## START
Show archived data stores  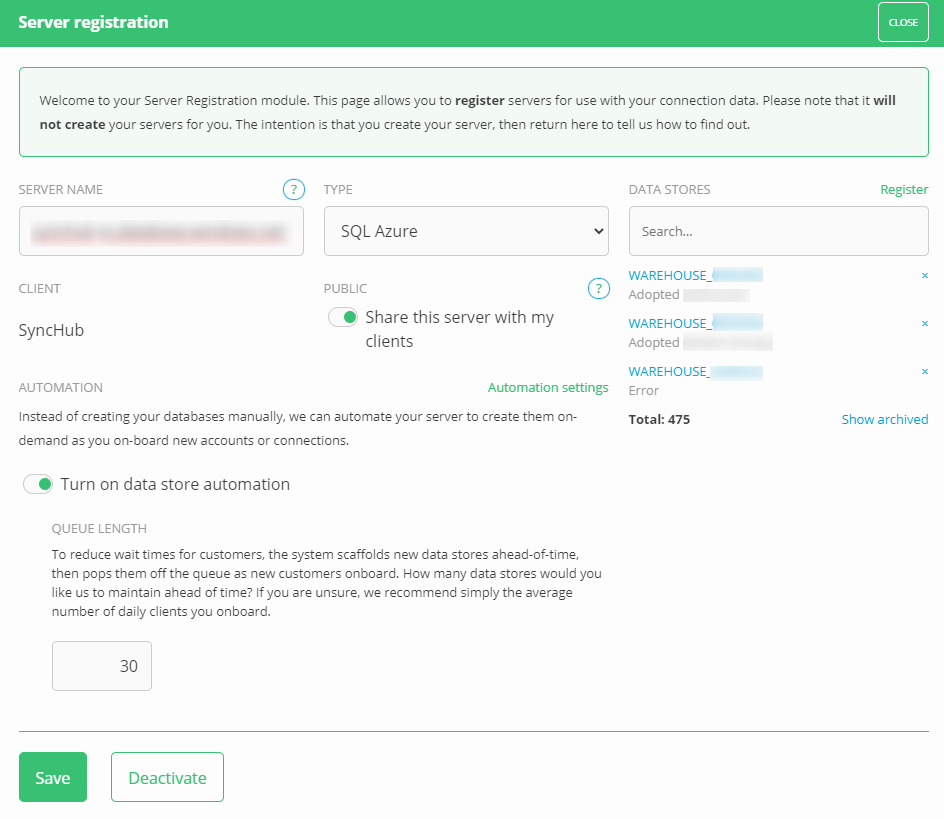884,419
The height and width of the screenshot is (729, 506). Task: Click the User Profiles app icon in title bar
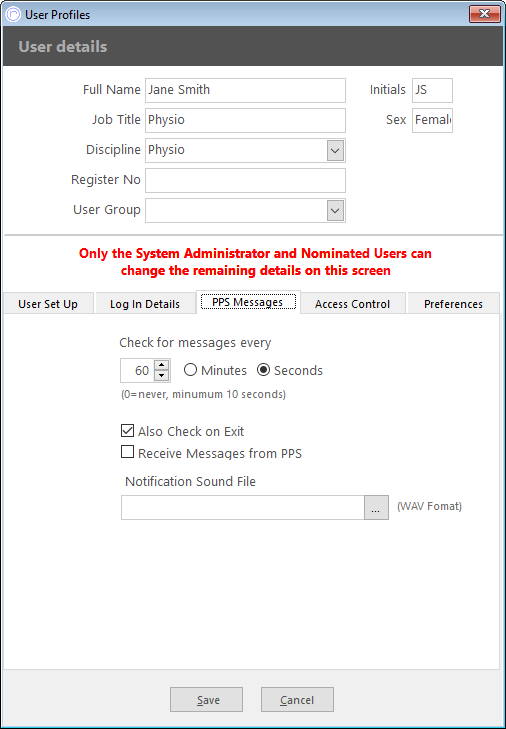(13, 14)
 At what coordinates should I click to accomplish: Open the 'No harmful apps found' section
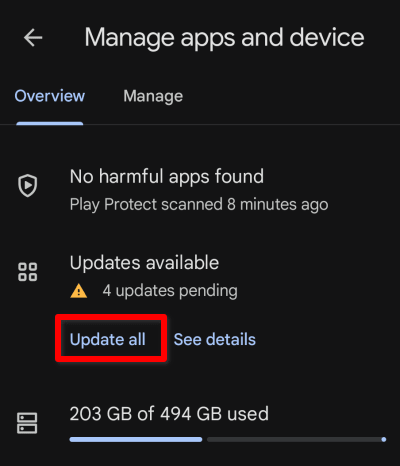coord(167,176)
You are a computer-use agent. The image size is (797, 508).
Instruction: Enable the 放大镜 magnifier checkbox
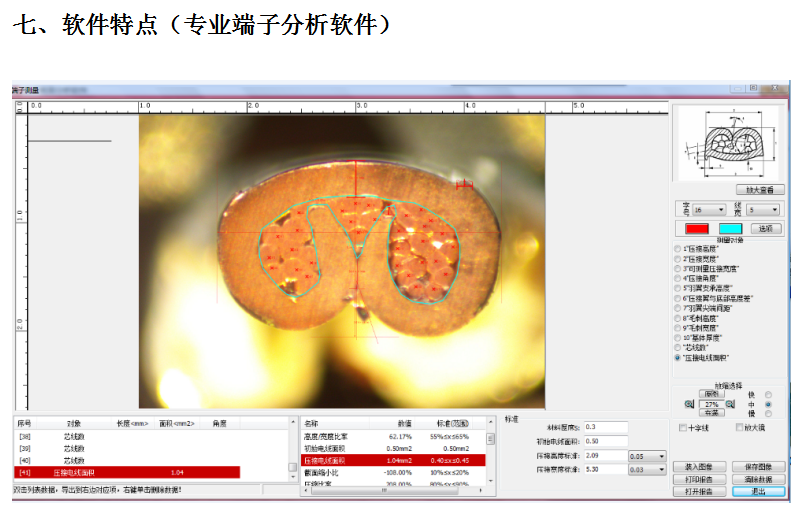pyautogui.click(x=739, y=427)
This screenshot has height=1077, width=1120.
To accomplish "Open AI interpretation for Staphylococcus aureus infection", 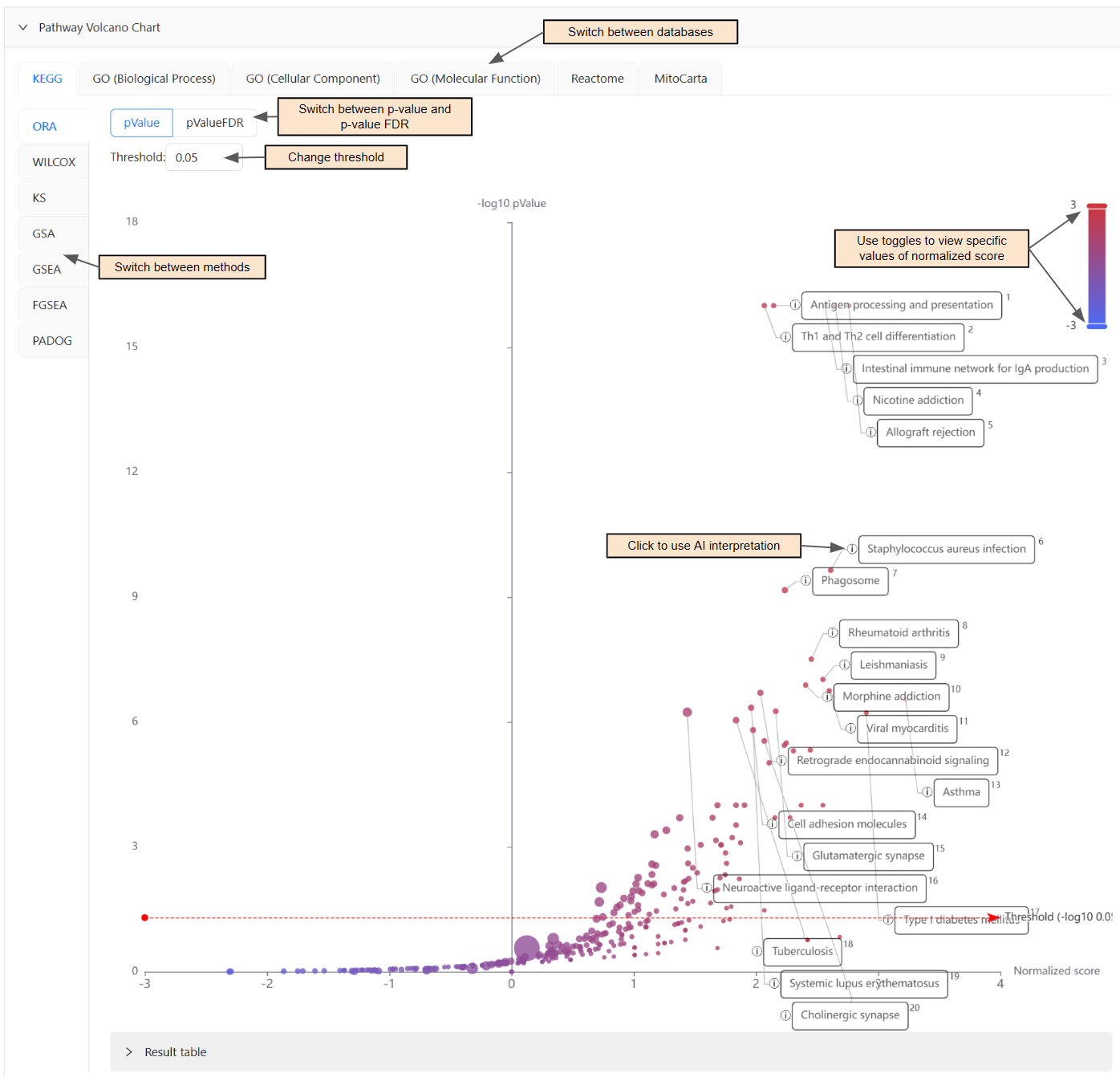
## END
## START
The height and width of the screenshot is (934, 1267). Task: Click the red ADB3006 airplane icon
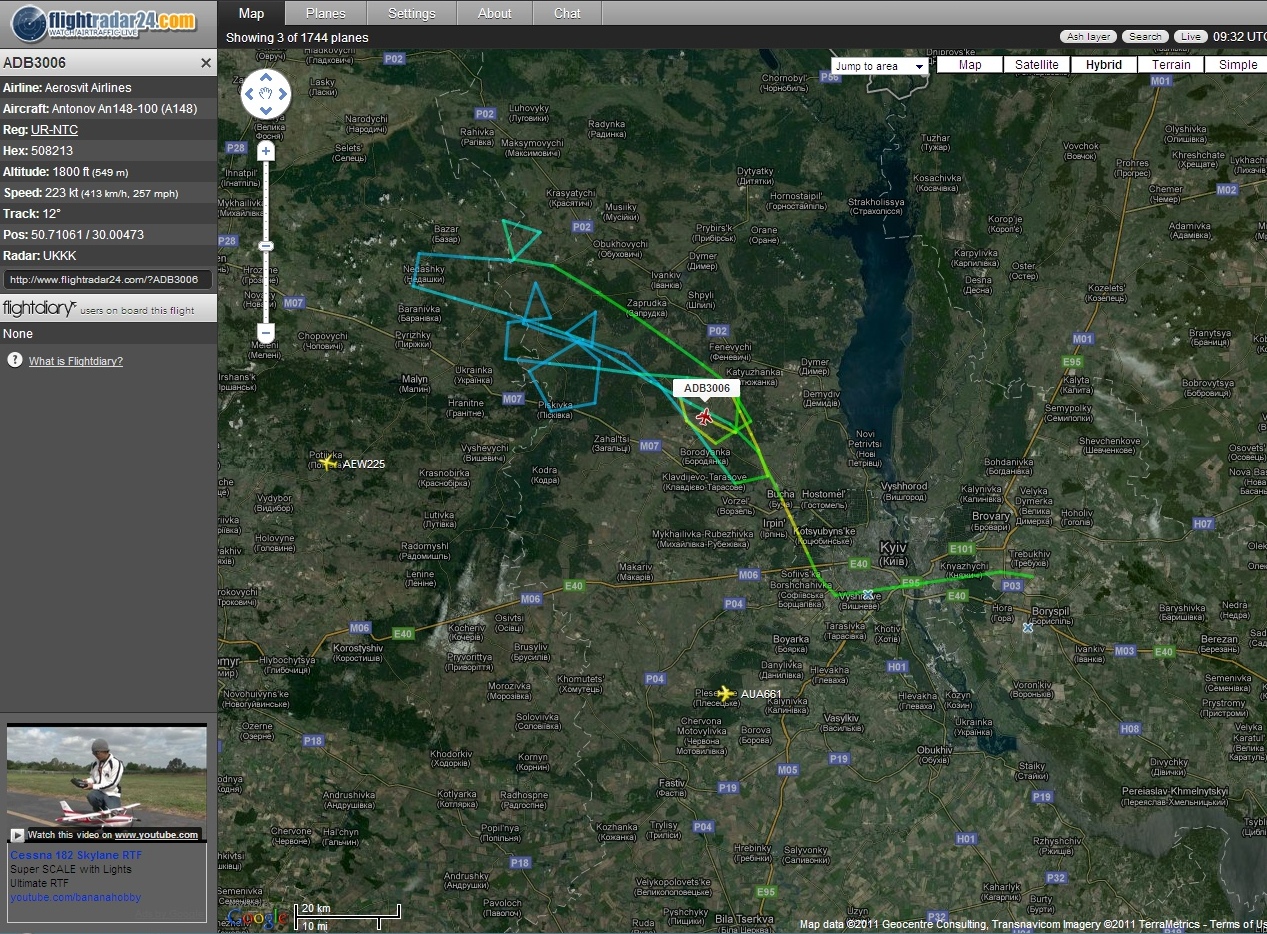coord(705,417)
## END
Problem
Take the part that opens with the line containing "At what coordinates" and closes with the line containing "AI interpretation for". Write those lines out again with "section" swapped for "panel" and everything else left as is, and omit the pictures.

Exercise answer
 At what coordinates should I click to accomplish: Open the 'No harmful apps found' panel
coord(167,176)
You are a computer-use agent. The image size is (797, 508).
Instruction: Enable the 放大镜 magnifier checkbox
pyautogui.click(x=739, y=427)
This screenshot has height=1077, width=1120.
To accomplish "Open AI interpretation for Staphylococcus aureus infection", 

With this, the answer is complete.